Things to do:
- A) Answer these questions about the passage on judging:
(i) What method does the writer say they tend to work with when judging character?
(ii) What kind of judgment does the writer say is not bad?
(iii) Which statement about mullets does the writer call not really fair?
- B) Output the part of the passage on judging that runs from "Fool me once, shame" up to and including "a fair statement.", copied word for word.

Provided passage:
+===+
It's part of my job - and to an extent, I try to keep my judging to contexts that I am (apparently?) an expert it.
Sounds arrogant, sure, and I don't pretend that I'm the *best* expert - There will be bigger fish, who will in turn judge me, and perhaps I will learn from those judgments.
When it comes to "life" - I try to give everyone the benefit of the doubt if you will - but I consider myself a reasonably good judge (heh) of character, and I tend to work with the "enough rope" method - I'll pay out plenty of trust and welcome to anyone who asks for it, but if you manage to wrap it around your neck, don't be surprised when I yank it back sharply (Perhaps not the exact interpretation of the idiom, but I like it).
Fool me once, shame on you, Fool me twice, shame on me
Judging is not bad, if it's an "educated" judgment.
"People with mullets steal cars" is not really a fair statement
"People who live in X Suburb steal cars" is also not necessarily a fair statement.
+===+
Entries provided:
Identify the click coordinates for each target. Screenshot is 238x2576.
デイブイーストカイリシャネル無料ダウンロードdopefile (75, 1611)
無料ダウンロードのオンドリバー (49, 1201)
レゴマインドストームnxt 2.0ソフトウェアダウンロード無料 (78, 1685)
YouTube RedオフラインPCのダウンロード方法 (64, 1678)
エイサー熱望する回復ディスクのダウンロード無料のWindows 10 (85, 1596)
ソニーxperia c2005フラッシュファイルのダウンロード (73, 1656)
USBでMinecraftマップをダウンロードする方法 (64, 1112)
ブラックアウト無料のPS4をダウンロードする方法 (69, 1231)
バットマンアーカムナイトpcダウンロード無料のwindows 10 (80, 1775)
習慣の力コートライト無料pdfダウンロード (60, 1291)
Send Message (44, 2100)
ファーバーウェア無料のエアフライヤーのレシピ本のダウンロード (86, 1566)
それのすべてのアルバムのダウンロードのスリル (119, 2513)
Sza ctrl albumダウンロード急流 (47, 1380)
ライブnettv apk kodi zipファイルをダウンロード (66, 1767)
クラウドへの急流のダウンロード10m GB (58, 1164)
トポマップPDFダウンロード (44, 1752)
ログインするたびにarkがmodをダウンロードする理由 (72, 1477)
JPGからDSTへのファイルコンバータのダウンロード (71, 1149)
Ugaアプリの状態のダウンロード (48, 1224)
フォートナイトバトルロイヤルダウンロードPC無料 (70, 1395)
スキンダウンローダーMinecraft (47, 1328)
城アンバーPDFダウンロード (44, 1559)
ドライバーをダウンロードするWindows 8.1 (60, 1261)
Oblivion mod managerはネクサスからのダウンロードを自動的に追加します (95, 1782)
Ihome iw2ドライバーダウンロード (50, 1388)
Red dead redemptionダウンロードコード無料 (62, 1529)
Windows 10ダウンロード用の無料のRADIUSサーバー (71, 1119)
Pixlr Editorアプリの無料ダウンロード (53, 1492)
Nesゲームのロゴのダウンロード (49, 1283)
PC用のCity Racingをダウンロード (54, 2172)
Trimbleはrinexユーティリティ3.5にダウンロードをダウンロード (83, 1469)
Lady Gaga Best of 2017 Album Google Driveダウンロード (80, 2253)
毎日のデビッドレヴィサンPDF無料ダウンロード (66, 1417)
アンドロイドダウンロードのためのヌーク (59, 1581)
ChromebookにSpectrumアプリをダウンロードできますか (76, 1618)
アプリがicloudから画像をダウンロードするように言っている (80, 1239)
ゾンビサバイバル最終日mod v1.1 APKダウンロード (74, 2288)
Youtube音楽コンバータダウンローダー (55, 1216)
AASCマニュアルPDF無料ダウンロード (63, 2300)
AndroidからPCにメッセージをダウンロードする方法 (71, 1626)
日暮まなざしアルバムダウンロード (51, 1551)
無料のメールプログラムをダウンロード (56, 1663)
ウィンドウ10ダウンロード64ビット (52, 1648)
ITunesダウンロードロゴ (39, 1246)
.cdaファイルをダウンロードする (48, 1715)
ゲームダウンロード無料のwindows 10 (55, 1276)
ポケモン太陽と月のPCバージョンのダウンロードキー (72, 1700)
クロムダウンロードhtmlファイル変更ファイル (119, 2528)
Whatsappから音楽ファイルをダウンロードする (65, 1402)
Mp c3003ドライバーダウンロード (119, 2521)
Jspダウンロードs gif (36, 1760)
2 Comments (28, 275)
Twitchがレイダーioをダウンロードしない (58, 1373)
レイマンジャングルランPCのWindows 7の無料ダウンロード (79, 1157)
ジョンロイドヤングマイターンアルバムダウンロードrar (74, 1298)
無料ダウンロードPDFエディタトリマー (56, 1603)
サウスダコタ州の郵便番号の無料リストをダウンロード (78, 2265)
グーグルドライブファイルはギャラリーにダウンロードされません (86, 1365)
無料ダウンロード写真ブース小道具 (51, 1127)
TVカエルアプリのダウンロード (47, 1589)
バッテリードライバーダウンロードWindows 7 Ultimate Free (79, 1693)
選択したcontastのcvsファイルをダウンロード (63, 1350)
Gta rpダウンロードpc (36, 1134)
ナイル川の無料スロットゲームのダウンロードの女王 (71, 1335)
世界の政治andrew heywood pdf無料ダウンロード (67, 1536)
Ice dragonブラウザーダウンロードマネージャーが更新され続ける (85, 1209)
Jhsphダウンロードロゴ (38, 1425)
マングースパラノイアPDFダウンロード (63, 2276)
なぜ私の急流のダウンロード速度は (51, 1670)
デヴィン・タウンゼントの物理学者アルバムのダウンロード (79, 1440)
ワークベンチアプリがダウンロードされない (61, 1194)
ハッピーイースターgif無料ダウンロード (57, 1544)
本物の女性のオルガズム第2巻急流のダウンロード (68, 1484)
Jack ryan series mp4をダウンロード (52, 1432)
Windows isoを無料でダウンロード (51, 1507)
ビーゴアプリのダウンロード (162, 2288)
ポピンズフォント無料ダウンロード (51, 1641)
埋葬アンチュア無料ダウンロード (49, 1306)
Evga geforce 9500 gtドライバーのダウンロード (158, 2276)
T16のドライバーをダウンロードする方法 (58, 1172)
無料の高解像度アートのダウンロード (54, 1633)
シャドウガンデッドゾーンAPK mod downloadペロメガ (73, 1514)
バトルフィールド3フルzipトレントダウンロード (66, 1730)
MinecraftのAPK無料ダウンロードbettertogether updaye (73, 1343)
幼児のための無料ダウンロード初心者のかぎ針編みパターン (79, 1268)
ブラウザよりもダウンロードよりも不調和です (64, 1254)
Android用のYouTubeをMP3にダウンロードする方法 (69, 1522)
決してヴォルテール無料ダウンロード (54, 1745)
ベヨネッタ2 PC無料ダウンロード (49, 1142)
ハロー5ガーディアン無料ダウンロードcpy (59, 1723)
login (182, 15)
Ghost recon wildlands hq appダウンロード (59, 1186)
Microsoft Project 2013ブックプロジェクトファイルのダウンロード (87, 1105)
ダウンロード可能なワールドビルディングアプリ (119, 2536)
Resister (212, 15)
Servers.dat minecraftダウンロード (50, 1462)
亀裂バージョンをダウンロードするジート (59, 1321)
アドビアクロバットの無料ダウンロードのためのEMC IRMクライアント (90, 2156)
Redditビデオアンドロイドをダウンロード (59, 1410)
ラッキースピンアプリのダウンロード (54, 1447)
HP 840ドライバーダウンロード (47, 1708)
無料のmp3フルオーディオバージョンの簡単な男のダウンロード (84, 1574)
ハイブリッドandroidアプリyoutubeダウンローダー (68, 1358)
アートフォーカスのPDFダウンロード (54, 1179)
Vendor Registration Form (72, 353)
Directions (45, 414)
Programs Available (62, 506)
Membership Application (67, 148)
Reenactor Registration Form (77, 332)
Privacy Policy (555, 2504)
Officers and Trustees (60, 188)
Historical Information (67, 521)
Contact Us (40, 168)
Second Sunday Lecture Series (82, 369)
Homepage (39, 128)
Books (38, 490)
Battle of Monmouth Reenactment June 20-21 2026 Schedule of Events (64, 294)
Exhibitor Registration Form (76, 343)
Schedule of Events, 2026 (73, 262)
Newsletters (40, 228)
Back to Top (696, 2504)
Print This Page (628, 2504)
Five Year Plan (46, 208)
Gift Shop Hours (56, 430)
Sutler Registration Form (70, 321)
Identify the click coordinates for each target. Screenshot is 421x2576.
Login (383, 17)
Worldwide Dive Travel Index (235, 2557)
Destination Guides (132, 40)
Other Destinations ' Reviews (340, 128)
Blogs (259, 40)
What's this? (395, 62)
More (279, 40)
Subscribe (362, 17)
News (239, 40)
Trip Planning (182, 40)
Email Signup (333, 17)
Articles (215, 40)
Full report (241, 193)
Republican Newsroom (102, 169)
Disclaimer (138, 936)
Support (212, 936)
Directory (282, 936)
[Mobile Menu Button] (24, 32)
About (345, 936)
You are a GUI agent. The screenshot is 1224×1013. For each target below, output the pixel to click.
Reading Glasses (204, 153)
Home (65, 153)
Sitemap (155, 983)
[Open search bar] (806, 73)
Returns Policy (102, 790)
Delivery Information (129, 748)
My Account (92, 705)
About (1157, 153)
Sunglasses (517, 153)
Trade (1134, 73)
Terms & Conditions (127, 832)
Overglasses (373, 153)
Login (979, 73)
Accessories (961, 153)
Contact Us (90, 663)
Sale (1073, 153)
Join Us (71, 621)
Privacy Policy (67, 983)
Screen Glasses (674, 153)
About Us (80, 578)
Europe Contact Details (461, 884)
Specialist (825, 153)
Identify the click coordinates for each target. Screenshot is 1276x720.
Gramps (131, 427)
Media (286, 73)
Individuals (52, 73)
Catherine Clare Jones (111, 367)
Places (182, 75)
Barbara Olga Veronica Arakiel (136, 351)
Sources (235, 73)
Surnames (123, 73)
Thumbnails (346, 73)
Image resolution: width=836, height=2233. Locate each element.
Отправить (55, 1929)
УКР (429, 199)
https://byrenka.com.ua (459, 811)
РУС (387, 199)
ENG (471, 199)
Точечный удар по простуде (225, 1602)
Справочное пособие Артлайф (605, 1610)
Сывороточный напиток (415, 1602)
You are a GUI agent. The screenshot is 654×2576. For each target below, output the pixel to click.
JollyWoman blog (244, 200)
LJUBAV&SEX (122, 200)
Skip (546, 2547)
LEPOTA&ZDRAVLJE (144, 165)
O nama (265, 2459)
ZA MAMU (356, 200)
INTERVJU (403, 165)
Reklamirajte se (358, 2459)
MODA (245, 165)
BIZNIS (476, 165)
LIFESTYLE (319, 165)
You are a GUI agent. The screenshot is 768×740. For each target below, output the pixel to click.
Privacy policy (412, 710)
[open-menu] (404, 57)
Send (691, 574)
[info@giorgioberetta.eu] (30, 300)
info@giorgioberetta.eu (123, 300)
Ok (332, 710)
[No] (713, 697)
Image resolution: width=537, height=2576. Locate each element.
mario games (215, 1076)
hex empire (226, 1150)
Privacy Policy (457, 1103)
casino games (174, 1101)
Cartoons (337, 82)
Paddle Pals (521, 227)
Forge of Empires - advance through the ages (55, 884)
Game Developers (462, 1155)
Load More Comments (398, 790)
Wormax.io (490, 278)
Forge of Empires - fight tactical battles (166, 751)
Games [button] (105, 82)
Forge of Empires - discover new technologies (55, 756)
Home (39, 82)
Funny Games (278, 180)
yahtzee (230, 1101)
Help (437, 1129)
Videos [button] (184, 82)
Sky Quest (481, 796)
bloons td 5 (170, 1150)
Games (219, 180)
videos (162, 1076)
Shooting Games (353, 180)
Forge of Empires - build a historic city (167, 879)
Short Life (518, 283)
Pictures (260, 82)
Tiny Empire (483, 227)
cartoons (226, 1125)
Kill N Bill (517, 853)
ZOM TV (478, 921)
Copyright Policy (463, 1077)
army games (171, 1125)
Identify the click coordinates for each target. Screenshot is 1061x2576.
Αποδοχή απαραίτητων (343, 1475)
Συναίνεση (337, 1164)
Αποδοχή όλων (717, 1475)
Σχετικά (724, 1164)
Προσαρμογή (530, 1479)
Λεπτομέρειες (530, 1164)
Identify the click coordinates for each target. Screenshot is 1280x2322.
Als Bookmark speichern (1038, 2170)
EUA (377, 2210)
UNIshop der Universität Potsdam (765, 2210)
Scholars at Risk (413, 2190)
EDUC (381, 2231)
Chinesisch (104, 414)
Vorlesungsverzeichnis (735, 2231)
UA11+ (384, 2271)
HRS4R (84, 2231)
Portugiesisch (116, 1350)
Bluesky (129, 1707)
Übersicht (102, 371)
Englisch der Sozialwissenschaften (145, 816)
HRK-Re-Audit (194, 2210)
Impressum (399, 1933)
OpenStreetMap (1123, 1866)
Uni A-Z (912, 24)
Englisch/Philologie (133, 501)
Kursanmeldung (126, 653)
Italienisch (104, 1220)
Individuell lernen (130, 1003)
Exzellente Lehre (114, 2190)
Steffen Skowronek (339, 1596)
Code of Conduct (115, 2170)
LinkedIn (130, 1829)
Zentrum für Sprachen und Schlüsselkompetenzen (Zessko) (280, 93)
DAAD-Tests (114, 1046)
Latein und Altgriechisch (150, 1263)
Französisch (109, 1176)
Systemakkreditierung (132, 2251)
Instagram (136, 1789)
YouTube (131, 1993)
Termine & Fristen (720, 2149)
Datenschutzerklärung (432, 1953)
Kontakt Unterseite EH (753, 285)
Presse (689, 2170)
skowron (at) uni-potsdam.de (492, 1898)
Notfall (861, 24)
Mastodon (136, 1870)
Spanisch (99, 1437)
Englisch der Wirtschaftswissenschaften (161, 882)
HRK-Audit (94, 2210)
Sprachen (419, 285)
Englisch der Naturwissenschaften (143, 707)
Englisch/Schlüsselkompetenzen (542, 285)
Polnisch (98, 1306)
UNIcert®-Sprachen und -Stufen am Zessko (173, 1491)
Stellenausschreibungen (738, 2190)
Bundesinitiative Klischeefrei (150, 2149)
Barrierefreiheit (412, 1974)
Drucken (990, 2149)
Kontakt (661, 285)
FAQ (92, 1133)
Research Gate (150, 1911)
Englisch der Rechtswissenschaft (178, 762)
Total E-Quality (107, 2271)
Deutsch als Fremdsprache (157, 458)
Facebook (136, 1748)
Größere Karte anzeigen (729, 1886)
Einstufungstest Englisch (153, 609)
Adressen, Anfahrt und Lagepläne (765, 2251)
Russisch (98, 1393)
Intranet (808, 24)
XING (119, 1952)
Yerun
+===+
Outputs by task:
- A)
(i) The "enough rope" method
(ii) An "educated" judgment
(iii) "People with mullets steal cars"

- B)
Fool me once, shame on you, Fool me twice, shame on me
Judging is not bad, if it's an "educated" judgment.
"People with mullets steal cars" is not really a fair statement
"People who live in X Suburb steal cars" is also not necessarily a fair statement.